··· SOURCE RECORDS
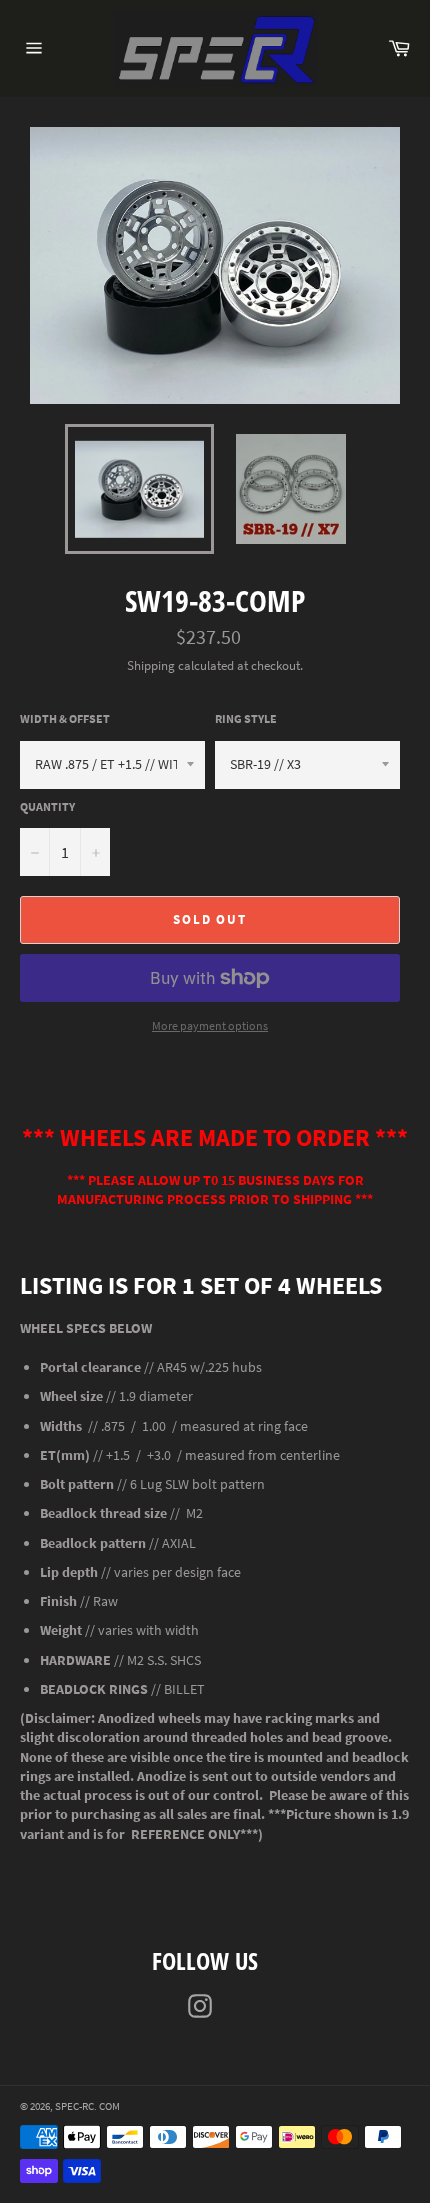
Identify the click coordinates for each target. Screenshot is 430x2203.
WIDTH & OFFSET (65, 718)
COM (109, 2106)
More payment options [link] (210, 1025)
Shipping (151, 665)
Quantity (47, 806)
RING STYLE (246, 718)
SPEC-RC (74, 2106)
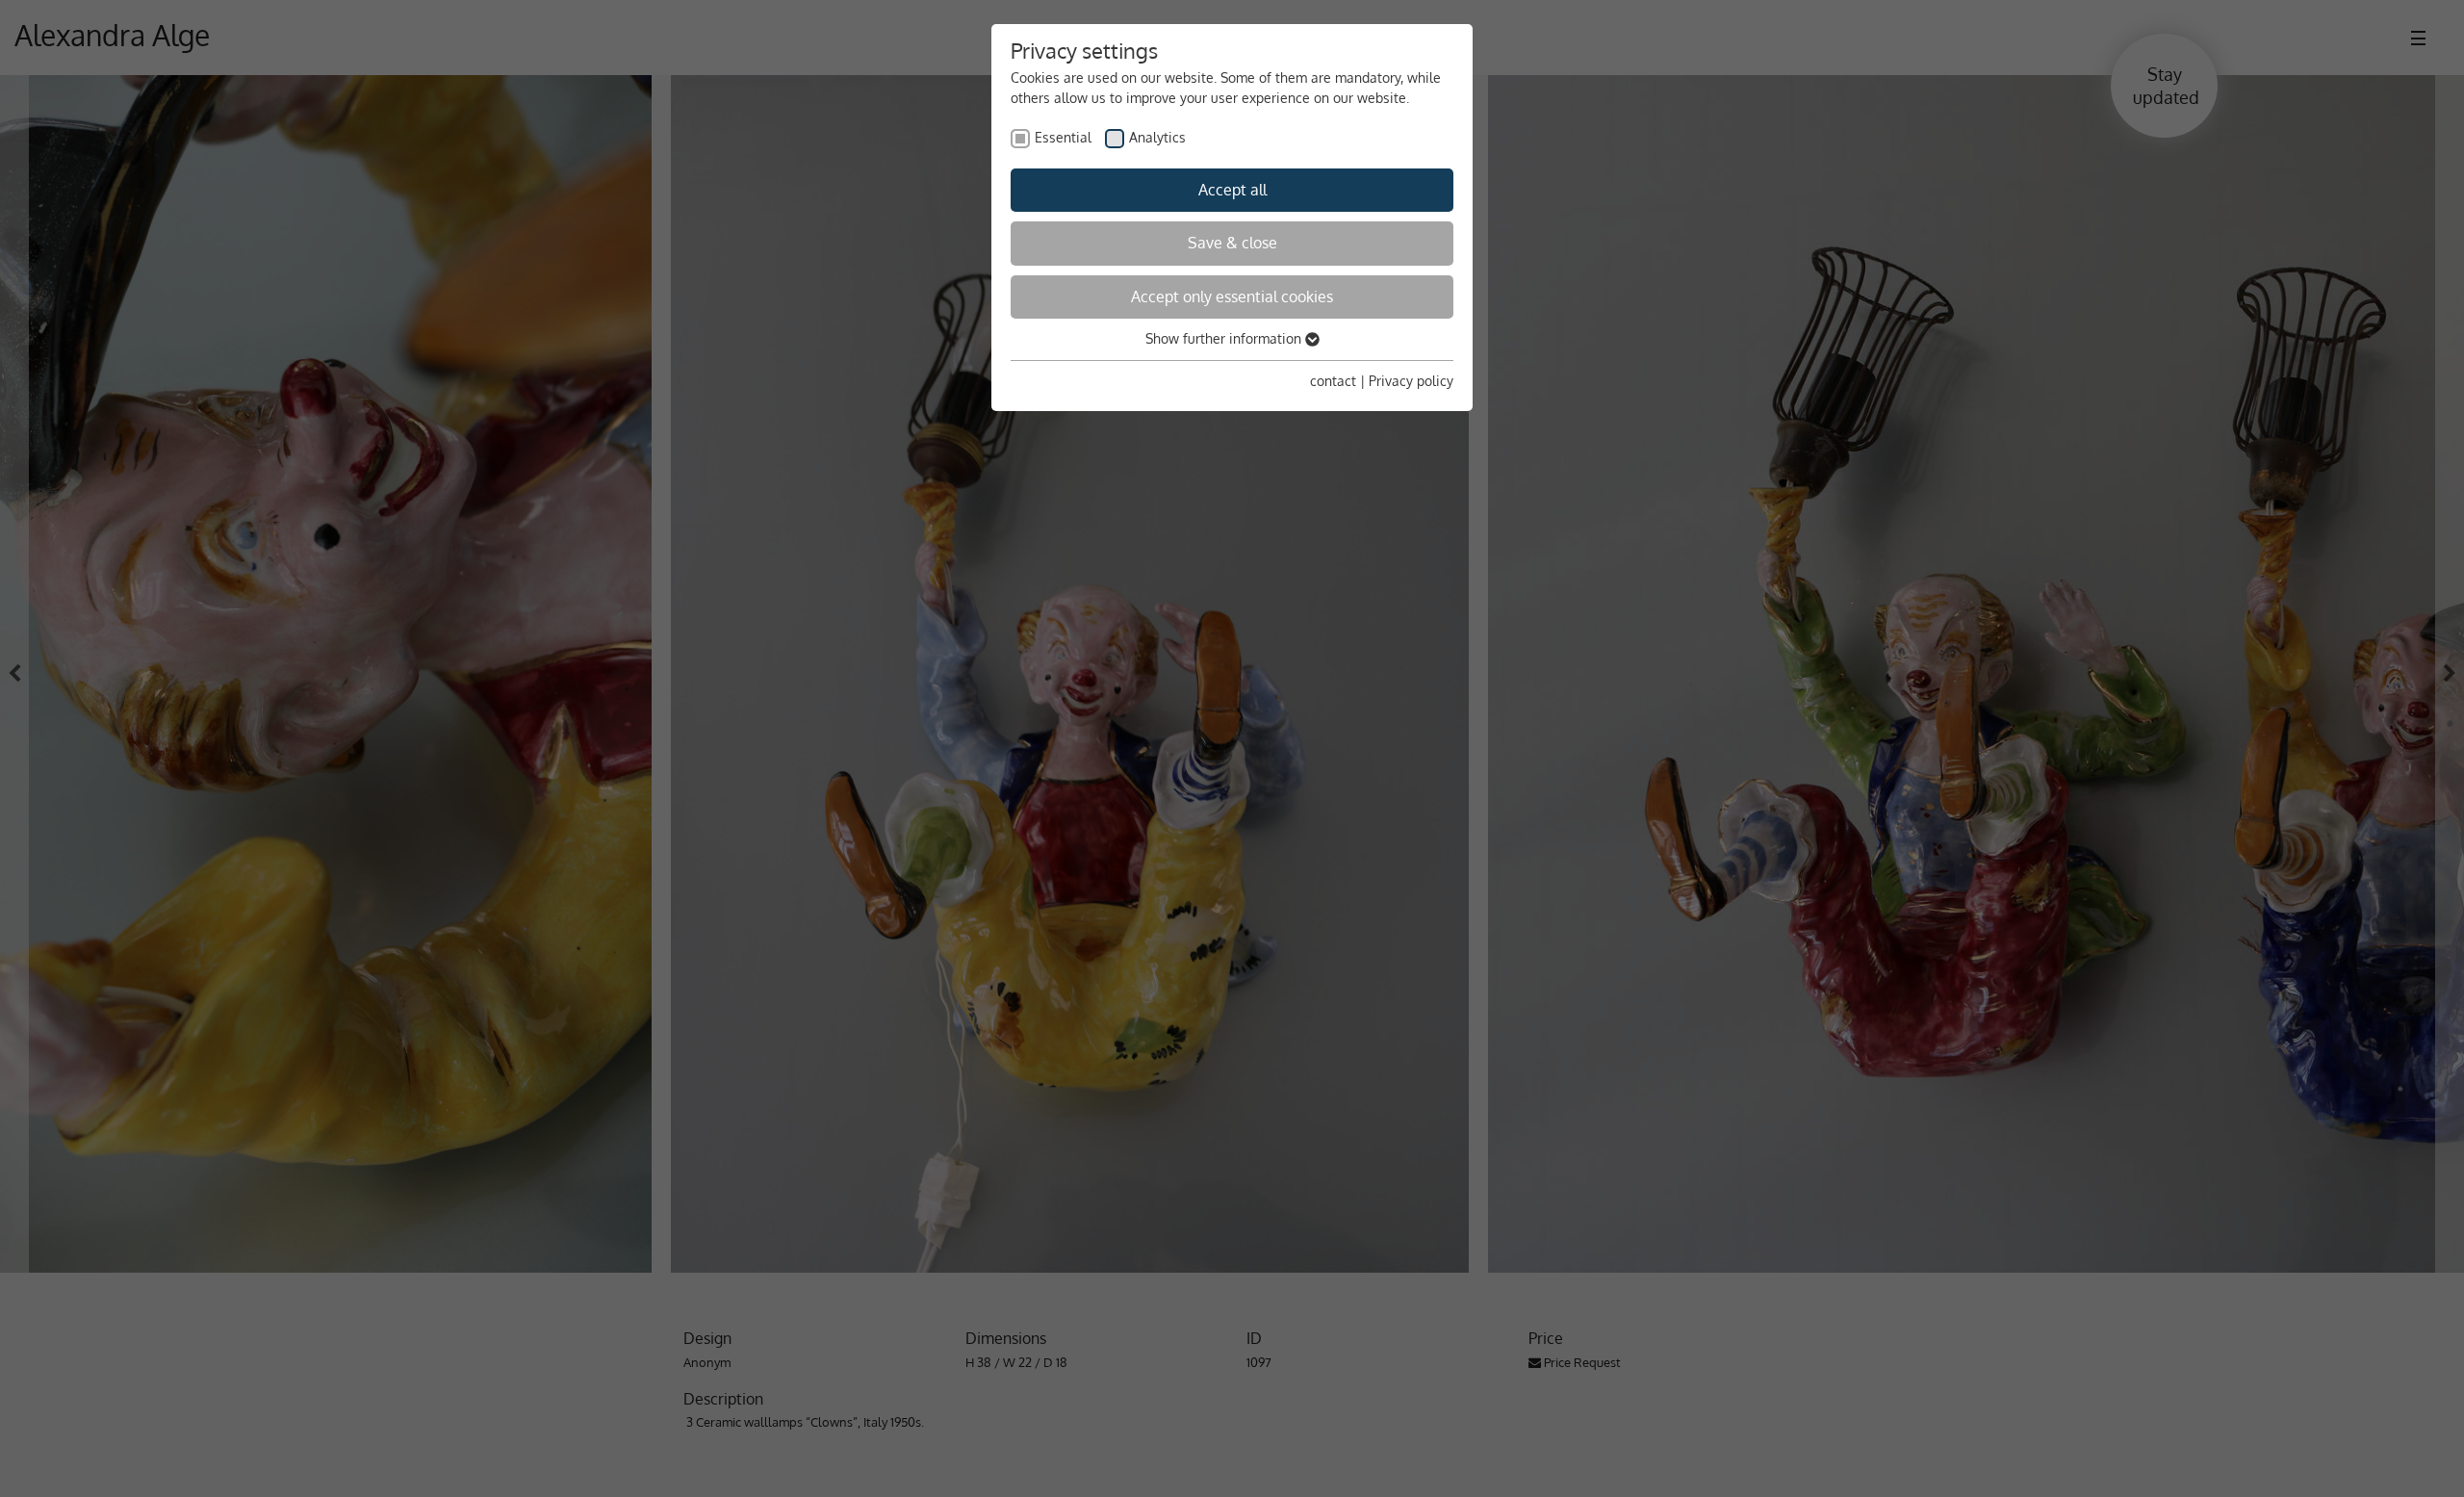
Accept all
······
### WHAT TO DO
Leave out every picture and copy, exactly as written, the lines from the one with "Shipping (151, 665)" through the end of the records above.

### RESULT
Shipping (151, 665)
Quantity (47, 806)
RING STYLE (246, 718)
SPEC-RC (74, 2106)
Accept all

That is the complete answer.